La situazione peggiore negli ospedali. L’Oms fa sapere che “il sistema sanitario a Gaza è sul punto di rottura dopo 34 attacchi da sabato. Il tempo sta scadendo per prevenire una catastrofe umanitaria”. Gli attacchi, continua l’Oms, hanno provocato la morte di 11 operatori sanitari, 16 feriti e danni a 19 strutture sanitarie e 20 ambulanze. “A Gaza gli ospedali sono al collasso – afferma Noury – le incubatrici non funzionano, gli interventi di chirurgia urgente, la terapia intensiva che già prima del conflitto erano qualcosa di estremamente precario, ora sono impossibili”. “Hanno bombardato l’ospedale che c’è qui vicino a noi. Gli ospedali non hanno abbastanza posti per tutti i feriti e poi mancano le medicine” dichiara Mohammed.
E poi le scuole, le università, anche quelle, raccontano Mohammed e Karam sono state bombardate. Alcune di queste, fino ad ora, erano il rifugio da possibili raid aerei. Un video pubblicato dal giornalista Motaz Azaiza mostra donne in lacrime coi bambini piccoli in braccio e altre persone che cercano rifugio nelle scuole. “Ieri sono state bombardate diverse scuole, ci sono centinaia di bambini morti” afferma Karam. Ora l’esercito israeliano fa sapere che controllerà i bombardamenti per rendere più sicura l’evacuazione richiesta ai civili. Il portavoce militare israeliano Daniel Hagari ha affermato che l’Idf “cercherà di evitare di colpire luoghi sensibili come gli ospedali in caso di raid aerei”. “Ma Gaza è già morta” sostiene Karam. Il ministero della Salute palestinese ha riferito che è il bilancio è salito a 1.799 vittime palestinesi e 6.388 feriti nella striscia.
“Prima del problema dell’acqua, c’è quello dell’elettricità – spiega ad Huffpost Lorenzo Rodriguez – Nelle nostre strutture non possiamo più pompare acqua per renderla potabile, perché i generatori sono fuori uso, non abbiamo corrente o carburante. A gaza è impossibile mantenere una adeguata fornitura d’acqua senza carburante. Alcuni dei nostri centri sono ancora attivi, ma non durerà a lungo di questo passo. Siamo molto preoccupati, con un flusso sempre maggiore di persone che sta arrivando nelle strutture non reggeremo. In un’intervista qualche giorno fa dicevamo che si stava profilando una catastrofe umanitaria. Oggi posso dirti che è la catastrofe è arrivata. ب necessario che si attivino i corridoi umanitari immediatamente, o la gente morirà”.

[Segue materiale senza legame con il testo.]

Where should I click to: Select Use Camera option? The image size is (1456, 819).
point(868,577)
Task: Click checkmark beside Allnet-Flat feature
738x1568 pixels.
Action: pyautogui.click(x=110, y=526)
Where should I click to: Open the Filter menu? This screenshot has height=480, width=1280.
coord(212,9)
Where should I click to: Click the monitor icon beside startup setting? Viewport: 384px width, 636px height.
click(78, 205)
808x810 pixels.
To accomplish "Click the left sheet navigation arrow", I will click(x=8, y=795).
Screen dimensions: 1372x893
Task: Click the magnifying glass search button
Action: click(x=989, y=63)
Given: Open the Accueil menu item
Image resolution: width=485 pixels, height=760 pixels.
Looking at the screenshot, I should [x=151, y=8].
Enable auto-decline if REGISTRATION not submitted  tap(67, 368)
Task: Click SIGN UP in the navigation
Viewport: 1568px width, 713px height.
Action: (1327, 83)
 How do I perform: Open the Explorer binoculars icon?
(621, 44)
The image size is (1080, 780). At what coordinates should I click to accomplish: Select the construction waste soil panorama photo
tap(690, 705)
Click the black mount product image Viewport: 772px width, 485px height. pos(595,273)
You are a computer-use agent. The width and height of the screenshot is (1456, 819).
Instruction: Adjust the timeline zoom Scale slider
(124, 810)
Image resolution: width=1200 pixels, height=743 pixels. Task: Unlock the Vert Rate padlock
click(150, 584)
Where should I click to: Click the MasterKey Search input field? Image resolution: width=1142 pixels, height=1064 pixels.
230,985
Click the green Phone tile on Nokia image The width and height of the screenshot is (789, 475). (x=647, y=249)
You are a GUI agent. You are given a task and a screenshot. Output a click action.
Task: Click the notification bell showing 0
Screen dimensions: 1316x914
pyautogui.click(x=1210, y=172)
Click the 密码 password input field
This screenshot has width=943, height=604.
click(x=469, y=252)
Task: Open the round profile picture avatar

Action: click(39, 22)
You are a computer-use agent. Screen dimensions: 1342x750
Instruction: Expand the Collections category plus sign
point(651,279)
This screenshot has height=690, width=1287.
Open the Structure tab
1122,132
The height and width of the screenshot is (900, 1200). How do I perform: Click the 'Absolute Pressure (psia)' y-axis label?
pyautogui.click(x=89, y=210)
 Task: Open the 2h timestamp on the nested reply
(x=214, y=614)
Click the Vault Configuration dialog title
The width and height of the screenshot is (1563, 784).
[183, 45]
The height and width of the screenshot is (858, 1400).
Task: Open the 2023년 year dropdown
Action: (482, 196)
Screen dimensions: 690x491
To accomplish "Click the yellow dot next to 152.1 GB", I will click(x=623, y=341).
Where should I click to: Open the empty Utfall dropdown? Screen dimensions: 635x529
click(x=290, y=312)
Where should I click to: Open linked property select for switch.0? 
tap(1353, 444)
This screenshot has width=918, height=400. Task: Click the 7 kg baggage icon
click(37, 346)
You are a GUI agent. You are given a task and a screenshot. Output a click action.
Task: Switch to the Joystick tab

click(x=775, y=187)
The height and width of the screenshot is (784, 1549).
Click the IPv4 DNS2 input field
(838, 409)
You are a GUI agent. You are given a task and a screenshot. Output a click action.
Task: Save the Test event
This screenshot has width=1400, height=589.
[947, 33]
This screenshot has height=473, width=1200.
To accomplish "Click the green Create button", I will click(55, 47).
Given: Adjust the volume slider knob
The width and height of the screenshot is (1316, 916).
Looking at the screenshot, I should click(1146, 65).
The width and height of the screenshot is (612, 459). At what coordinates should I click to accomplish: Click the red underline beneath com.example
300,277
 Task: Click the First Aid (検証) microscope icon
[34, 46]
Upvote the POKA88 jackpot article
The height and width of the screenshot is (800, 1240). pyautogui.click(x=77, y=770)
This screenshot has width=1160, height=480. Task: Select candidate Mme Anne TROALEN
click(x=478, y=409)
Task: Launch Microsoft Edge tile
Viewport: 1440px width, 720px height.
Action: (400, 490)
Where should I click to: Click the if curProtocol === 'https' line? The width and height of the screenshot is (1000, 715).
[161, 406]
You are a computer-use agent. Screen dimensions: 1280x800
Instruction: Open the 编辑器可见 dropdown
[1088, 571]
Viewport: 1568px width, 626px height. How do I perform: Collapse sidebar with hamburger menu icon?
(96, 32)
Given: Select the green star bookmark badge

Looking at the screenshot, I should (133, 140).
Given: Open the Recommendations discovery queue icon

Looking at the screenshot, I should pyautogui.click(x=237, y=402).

Riusciamo a rimetterci in contatto con Karam. ب arrivato a sud. Ci parla da una casa dalle mure bianche. Fuori dalla finestra si sentono urla e lo scoppio delle bombe. “Sono lanciate dagli aerei” commenta Karam. “Abbiamo bisogno di aiuti umanitari. La gente sta morendo. Anche la gente che evacua al sud poi si trova senza nulla” dice. Al suo grido si aggiunge quello di Mohammed: “Vogliamo un futuro per la nostra figlia, vogliamo uscire di qui, vogliamo solo vedere il sole”.